| Your goal |
Please report every line of the records below that contains the word "Choose", matching its case exactly.

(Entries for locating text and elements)
┏━━
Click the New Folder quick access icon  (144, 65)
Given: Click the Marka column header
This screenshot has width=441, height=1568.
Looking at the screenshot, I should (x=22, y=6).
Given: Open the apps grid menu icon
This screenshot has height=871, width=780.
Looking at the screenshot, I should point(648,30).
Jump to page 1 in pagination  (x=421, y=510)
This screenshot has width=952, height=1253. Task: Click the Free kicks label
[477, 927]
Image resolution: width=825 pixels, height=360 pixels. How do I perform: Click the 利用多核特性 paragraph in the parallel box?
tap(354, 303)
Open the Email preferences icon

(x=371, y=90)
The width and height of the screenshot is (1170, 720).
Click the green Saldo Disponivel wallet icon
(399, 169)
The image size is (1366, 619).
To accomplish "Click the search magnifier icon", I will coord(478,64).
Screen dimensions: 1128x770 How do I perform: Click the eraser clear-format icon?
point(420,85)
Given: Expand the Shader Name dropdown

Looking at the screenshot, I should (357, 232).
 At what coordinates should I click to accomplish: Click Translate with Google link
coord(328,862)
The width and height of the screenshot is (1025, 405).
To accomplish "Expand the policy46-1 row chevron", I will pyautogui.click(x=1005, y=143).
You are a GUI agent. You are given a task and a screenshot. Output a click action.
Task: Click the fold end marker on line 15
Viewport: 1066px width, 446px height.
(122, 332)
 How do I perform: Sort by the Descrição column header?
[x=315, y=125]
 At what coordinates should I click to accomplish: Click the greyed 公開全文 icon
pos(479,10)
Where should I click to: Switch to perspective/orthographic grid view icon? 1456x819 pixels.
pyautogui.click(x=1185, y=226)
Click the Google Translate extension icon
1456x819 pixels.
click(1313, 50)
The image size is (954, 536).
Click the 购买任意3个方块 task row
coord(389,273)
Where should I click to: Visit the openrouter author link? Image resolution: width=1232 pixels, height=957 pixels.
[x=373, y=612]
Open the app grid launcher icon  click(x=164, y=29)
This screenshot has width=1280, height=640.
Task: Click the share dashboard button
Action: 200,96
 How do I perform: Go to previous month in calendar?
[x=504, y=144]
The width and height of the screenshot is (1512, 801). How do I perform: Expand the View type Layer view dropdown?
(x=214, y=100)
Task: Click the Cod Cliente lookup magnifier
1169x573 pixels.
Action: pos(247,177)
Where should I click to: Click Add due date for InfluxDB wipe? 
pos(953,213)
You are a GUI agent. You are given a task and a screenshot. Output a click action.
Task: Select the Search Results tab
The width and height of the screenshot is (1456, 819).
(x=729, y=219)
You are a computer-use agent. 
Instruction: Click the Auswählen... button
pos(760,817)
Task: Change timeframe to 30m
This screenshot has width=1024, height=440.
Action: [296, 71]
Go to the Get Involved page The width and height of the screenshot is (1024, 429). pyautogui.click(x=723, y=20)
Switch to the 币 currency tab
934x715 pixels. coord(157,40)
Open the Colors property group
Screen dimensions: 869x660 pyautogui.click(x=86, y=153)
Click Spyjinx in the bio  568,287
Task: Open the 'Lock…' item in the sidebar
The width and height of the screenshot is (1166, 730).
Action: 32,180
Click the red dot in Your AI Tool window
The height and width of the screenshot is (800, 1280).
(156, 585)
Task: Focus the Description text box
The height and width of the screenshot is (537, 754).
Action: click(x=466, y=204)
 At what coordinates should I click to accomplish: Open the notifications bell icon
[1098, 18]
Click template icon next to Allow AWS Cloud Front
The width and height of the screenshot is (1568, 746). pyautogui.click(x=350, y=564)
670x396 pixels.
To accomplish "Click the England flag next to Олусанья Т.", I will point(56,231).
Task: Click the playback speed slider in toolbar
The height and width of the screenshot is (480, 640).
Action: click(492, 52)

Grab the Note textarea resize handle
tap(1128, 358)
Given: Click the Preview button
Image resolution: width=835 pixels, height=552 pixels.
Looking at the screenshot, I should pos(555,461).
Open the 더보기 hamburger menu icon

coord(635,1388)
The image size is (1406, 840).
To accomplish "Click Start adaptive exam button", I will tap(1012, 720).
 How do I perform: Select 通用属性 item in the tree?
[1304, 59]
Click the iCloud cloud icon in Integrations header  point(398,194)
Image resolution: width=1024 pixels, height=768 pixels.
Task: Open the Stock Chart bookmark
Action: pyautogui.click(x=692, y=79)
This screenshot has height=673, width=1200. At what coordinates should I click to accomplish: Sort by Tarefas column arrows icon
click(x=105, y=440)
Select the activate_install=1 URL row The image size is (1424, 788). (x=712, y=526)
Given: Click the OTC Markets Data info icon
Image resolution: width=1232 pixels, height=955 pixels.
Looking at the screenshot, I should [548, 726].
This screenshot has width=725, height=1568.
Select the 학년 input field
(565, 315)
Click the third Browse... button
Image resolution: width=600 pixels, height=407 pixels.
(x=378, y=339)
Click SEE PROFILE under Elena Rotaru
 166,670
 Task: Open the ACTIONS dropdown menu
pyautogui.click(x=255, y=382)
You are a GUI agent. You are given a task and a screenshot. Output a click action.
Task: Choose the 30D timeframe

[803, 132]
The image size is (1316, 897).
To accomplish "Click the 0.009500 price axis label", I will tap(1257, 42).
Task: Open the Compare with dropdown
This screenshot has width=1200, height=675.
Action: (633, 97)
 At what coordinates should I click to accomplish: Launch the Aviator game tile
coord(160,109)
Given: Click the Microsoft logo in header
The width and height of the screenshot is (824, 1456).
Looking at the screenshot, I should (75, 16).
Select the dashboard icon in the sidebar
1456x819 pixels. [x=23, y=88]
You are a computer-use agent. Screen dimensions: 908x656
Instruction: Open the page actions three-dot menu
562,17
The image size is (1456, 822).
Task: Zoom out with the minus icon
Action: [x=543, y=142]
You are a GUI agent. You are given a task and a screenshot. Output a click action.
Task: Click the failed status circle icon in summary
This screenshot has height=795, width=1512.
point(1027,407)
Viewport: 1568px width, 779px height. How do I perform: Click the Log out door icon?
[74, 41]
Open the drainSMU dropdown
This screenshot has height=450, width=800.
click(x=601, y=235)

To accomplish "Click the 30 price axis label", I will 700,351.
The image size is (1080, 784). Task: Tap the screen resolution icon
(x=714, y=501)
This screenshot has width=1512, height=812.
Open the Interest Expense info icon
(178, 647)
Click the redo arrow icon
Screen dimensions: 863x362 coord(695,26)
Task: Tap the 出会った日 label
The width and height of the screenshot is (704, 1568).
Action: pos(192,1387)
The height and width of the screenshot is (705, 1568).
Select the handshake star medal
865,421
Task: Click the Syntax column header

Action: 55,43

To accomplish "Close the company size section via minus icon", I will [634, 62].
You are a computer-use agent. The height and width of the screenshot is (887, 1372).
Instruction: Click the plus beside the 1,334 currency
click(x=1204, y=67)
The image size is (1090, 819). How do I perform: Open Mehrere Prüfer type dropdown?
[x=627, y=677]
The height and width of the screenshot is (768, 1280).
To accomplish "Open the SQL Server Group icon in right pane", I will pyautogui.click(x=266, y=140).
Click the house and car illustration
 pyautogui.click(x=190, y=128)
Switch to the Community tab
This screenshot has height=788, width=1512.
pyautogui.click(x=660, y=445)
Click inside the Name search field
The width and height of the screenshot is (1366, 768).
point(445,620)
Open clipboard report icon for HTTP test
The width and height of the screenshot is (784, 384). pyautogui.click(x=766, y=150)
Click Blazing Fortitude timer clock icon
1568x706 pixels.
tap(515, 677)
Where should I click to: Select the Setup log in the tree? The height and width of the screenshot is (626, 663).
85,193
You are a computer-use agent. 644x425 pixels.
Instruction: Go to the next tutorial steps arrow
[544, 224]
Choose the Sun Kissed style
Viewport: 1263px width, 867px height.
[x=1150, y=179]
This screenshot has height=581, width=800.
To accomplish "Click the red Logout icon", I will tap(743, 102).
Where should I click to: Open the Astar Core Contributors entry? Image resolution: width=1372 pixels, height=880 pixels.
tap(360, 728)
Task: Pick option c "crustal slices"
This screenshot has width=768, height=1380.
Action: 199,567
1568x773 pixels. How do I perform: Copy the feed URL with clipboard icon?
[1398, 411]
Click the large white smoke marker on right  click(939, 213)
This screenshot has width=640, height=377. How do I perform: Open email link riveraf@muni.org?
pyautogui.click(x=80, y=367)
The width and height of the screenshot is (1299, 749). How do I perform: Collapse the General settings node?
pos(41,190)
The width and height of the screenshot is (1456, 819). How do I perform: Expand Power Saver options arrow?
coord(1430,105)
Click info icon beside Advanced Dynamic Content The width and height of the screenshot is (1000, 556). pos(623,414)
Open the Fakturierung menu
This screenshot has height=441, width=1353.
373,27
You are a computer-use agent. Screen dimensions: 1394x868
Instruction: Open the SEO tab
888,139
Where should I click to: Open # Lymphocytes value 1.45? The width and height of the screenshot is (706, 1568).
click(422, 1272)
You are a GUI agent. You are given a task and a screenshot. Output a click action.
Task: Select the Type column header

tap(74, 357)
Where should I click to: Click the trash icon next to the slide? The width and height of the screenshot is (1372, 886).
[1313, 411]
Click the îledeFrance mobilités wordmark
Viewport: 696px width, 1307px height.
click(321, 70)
┗━━
| Final result |
Task: Choose the 30D timeframe
Choose the Sun Kissed style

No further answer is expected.